- _What to work on_
Copy out every line of the data below word for word, with no changes.
•••••
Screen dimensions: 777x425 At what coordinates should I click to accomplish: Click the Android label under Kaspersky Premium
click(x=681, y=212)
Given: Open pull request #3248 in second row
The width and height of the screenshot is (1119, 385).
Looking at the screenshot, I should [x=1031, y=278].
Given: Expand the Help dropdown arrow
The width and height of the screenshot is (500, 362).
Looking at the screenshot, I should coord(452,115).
•••••
- _Response to the task_
Screen dimensions: 777x425 At what coordinates should I click to accomplish: Click the Android label under Kaspersky Premium
click(x=681, y=212)
Given: Open pull request #3248 in second row
The width and height of the screenshot is (1119, 385).
Looking at the screenshot, I should [x=1031, y=278].
Given: Expand the Help dropdown arrow
The width and height of the screenshot is (500, 362).
Looking at the screenshot, I should coord(452,115).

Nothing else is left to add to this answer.